DATA TO PROCESS:
Start of Block

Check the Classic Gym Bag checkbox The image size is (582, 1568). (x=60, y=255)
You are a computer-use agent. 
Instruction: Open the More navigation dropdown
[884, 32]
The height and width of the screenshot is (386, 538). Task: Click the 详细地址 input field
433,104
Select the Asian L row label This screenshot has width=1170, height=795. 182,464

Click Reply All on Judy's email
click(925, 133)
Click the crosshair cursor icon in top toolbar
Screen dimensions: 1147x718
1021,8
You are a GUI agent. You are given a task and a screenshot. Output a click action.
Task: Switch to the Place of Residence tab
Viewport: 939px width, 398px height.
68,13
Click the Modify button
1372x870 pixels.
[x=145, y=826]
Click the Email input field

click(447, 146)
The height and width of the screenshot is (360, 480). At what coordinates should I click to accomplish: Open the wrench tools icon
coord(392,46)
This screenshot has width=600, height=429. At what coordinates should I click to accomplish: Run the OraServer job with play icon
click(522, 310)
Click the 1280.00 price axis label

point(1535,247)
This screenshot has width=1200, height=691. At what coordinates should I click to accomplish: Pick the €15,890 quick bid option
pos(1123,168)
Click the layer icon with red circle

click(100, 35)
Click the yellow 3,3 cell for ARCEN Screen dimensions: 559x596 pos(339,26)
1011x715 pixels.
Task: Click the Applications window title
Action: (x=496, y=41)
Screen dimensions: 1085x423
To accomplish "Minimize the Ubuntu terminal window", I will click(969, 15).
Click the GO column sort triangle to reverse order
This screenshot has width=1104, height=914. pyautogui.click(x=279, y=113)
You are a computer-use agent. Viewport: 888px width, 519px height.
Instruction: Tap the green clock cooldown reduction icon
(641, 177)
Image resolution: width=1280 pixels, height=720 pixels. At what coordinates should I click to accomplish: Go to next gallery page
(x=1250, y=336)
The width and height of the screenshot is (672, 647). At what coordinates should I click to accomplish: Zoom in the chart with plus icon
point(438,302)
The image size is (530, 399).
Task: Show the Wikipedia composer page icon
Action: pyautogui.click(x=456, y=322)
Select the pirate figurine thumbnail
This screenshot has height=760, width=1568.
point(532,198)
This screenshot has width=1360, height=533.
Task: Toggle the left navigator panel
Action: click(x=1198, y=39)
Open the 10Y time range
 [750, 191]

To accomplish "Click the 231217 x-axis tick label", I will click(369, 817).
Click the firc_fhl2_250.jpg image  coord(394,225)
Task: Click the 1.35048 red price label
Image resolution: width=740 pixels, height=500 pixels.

End of Block

EXERCISE PROMPT:
A word-for-word copy of all the material is the required answer.

WRITTEN ANSWER:
Check the Classic Gym Bag checkbox The image size is (582, 1568). (x=60, y=255)
You are a computer-use agent. 
Instruction: Open the More navigation dropdown
[884, 32]
The height and width of the screenshot is (386, 538). Task: Click the 详细地址 input field
433,104
Select the Asian L row label This screenshot has width=1170, height=795. 182,464

Click Reply All on Judy's email
click(925, 133)
Click the crosshair cursor icon in top toolbar
Screen dimensions: 1147x718
1021,8
You are a GUI agent. You are given a task and a screenshot. Output a click action.
Task: Switch to the Place of Residence tab
Viewport: 939px width, 398px height.
68,13
Click the Modify button
1372x870 pixels.
[x=145, y=826]
Click the Email input field

click(447, 146)
The height and width of the screenshot is (360, 480). At what coordinates should I click to accomplish: Open the wrench tools icon
coord(392,46)
This screenshot has width=600, height=429. At what coordinates should I click to accomplish: Run the OraServer job with play icon
click(522, 310)
Click the 1280.00 price axis label

point(1535,247)
This screenshot has width=1200, height=691. At what coordinates should I click to accomplish: Pick the €15,890 quick bid option
pos(1123,168)
Click the layer icon with red circle

click(100, 35)
Click the yellow 3,3 cell for ARCEN Screen dimensions: 559x596 pos(339,26)
1011x715 pixels.
Task: Click the Applications window title
Action: (x=496, y=41)
Screen dimensions: 1085x423
To accomplish "Minimize the Ubuntu terminal window", I will click(969, 15).
Click the GO column sort triangle to reverse order
This screenshot has width=1104, height=914. pyautogui.click(x=279, y=113)
You are a computer-use agent. Viewport: 888px width, 519px height.
Instruction: Tap the green clock cooldown reduction icon
(641, 177)
Image resolution: width=1280 pixels, height=720 pixels. At what coordinates should I click to accomplish: Go to next gallery page
(x=1250, y=336)
The width and height of the screenshot is (672, 647). At what coordinates should I click to accomplish: Zoom in the chart with plus icon
point(438,302)
The image size is (530, 399).
Task: Show the Wikipedia composer page icon
Action: pyautogui.click(x=456, y=322)
Select the pirate figurine thumbnail
This screenshot has height=760, width=1568.
point(532,198)
This screenshot has width=1360, height=533.
Task: Toggle the left navigator panel
Action: click(x=1198, y=39)
Open the 10Y time range
 [750, 191]

To accomplish "Click the 231217 x-axis tick label", I will click(369, 817).
Click the firc_fhl2_250.jpg image  coord(394,225)
Task: Click the 1.35048 red price label
Image resolution: width=740 pixels, height=500 pixels.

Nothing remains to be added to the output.